### Exercise instructions
Copy out the listing below line for line, leaving out the pictures.

### Supplied data
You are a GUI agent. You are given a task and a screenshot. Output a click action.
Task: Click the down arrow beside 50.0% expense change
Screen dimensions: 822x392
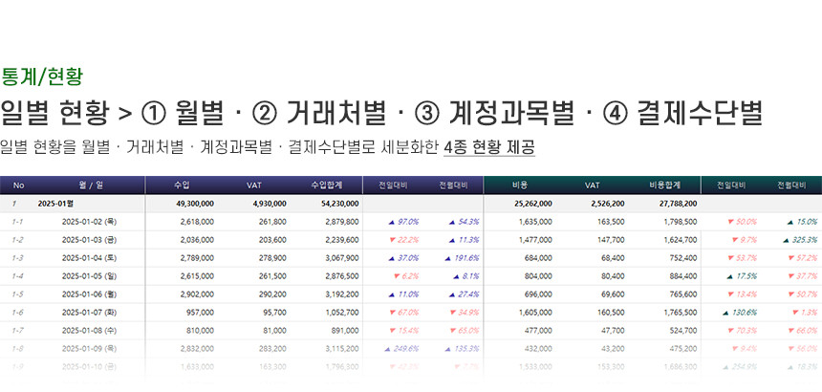[x=731, y=221]
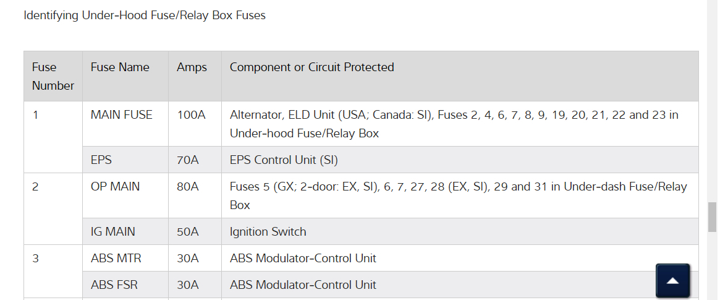Click the 70A amps value
This screenshot has height=300, width=720.
click(188, 160)
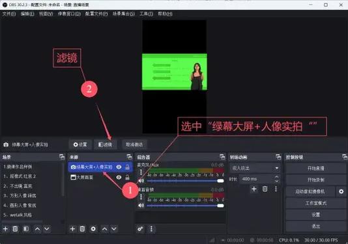This screenshot has height=244, width=348.
Task: Open virtual camera settings gear icon
Action: pos(341,191)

### Full answer
You are a GUI agent. You are given a task and a screenshot. Output a click action.
Task: Click the down arrow beside 50.0% expense change
Screen dimensions: 822x392
[x=731, y=221]
Click the 70A amps value
This screenshot has height=300, width=720.
click(188, 160)
This screenshot has height=244, width=348.
Task: Open virtual camera settings gear icon
Action: pos(341,191)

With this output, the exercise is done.